• **What is asked**
Can you give the material, starting at its first line and ending at the line containing "Looking at the screenshot, I should coord(636,592).", as a JSON list of strings, one per line, with blank lines left out?

• **Extracted material**

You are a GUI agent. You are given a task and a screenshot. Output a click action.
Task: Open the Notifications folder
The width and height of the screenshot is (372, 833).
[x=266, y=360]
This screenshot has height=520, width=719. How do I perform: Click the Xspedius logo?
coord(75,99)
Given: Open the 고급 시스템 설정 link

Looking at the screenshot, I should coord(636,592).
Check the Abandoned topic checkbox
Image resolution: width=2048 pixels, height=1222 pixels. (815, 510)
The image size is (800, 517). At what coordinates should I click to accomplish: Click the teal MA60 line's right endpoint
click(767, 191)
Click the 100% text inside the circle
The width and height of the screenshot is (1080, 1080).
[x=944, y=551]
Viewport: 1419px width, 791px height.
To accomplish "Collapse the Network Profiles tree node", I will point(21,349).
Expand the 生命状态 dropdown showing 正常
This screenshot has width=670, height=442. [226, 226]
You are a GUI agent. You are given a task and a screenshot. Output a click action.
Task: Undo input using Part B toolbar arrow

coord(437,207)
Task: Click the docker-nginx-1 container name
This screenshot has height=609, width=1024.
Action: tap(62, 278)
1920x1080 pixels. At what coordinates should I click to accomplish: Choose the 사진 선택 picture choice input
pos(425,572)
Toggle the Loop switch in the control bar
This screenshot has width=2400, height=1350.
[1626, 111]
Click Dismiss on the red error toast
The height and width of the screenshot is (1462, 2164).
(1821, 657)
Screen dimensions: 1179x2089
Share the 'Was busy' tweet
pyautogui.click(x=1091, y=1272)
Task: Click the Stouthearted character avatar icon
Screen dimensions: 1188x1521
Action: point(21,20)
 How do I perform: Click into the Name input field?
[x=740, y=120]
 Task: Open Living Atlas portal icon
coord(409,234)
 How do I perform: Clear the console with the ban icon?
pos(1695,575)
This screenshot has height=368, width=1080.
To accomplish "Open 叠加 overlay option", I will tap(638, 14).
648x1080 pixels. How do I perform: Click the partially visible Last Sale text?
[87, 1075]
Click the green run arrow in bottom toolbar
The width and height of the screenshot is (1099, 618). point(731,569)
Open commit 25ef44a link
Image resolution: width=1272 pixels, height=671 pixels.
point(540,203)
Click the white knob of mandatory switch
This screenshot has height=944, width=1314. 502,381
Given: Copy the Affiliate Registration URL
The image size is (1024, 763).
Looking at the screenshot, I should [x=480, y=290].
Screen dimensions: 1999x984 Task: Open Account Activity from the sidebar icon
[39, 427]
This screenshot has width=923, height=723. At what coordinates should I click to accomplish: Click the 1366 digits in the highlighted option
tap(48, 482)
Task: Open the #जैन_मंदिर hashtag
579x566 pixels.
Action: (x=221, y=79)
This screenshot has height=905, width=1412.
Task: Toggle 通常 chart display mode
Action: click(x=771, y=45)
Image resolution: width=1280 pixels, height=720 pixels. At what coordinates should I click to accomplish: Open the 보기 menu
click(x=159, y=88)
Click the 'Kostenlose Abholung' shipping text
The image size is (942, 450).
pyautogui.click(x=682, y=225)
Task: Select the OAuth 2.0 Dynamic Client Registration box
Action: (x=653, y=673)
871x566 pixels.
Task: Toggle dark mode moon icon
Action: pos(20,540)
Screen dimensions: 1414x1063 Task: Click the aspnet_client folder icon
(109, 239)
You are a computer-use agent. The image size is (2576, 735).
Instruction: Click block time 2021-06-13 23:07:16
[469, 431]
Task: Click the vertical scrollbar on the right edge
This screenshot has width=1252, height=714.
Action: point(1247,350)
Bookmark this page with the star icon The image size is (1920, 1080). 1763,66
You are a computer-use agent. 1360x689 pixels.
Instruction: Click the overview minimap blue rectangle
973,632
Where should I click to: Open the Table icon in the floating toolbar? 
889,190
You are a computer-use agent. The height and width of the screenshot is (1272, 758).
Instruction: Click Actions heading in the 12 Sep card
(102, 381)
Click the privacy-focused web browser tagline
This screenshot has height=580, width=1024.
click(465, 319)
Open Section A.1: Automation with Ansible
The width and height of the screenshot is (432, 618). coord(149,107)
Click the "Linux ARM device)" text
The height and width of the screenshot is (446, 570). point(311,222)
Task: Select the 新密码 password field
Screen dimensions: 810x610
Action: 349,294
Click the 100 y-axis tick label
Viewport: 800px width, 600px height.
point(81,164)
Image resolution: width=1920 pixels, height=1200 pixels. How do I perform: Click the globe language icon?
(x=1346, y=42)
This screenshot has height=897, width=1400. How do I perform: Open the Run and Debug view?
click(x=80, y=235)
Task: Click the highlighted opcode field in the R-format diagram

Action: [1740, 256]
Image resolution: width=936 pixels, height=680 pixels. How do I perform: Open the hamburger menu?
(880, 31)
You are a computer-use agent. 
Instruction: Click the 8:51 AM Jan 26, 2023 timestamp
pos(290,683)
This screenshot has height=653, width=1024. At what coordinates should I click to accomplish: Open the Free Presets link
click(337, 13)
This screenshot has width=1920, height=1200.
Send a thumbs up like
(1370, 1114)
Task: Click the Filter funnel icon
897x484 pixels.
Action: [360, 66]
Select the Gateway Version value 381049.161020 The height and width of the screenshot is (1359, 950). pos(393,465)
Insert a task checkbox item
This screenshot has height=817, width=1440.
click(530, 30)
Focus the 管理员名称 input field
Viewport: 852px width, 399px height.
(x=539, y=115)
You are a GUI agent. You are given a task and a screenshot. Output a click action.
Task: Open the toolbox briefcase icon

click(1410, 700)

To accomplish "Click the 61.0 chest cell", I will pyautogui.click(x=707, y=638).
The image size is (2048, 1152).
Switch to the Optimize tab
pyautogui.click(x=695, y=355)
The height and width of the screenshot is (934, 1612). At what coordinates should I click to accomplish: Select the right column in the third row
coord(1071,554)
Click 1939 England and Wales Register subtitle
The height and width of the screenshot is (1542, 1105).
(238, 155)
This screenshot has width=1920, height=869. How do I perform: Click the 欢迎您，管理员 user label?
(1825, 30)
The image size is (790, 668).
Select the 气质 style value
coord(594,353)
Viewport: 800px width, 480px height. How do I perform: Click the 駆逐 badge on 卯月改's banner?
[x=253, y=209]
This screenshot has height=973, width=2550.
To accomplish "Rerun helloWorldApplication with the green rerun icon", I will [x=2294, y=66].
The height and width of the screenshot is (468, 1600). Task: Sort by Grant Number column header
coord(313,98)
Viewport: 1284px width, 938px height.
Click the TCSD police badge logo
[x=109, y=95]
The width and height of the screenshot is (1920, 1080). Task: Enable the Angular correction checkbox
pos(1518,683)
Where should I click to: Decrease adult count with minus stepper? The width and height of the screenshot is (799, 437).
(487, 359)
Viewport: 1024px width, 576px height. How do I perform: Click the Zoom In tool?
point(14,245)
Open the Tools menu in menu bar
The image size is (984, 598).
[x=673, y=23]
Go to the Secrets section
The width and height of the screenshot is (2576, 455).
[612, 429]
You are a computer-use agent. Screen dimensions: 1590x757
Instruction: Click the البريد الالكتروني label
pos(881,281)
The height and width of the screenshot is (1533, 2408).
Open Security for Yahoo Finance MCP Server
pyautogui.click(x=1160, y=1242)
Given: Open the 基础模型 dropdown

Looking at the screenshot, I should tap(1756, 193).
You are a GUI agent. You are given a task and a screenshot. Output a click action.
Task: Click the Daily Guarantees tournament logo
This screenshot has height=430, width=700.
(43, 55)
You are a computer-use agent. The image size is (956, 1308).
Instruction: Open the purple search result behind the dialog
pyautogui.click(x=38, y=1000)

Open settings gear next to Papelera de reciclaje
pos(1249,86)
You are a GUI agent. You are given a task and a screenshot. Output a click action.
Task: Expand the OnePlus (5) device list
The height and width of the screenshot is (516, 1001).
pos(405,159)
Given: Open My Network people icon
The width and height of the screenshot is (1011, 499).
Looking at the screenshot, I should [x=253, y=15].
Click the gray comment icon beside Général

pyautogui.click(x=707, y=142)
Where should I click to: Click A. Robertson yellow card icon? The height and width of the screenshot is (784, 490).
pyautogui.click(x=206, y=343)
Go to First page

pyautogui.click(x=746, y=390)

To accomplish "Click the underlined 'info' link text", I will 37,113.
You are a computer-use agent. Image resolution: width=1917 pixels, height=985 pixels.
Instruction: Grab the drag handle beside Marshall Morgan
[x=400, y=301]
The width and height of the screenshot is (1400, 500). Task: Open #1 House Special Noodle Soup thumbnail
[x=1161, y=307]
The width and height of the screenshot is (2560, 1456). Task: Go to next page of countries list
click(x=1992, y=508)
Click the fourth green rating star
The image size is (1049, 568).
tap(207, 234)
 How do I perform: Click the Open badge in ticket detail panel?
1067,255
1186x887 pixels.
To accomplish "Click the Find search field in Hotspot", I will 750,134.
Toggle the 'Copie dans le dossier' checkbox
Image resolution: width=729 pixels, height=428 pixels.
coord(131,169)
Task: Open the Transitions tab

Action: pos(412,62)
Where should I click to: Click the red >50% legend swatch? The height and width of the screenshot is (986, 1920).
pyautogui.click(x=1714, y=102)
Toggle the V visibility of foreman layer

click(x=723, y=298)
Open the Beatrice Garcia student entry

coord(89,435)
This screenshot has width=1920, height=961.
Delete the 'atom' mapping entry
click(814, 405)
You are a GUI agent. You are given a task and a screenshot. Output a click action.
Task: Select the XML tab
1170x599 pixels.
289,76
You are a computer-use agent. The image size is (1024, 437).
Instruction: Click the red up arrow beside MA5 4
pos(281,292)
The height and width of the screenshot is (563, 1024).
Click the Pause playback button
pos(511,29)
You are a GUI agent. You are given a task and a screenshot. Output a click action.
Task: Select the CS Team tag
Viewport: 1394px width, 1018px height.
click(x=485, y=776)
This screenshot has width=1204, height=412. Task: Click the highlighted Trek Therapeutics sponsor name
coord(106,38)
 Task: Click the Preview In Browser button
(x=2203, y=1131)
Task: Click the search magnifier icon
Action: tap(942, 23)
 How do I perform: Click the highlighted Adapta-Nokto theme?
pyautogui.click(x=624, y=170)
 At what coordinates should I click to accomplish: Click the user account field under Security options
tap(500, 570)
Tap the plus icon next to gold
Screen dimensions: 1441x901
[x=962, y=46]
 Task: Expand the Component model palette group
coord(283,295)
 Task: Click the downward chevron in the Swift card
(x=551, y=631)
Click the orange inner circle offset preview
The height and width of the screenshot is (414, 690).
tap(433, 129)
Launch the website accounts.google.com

• **Output below**
[
  "You are a GUI agent. You are given a task and a screenshot. Output a click action.",
  "Task: Open the Notifications folder",
  "The width and height of the screenshot is (372, 833).",
  "[x=266, y=360]",
  "This screenshot has height=520, width=719. How do I perform: Click the Xspedius logo?",
  "coord(75,99)",
  "Given: Open the 고급 시스템 설정 link",
  "Looking at the screenshot, I should coord(636,592)."
]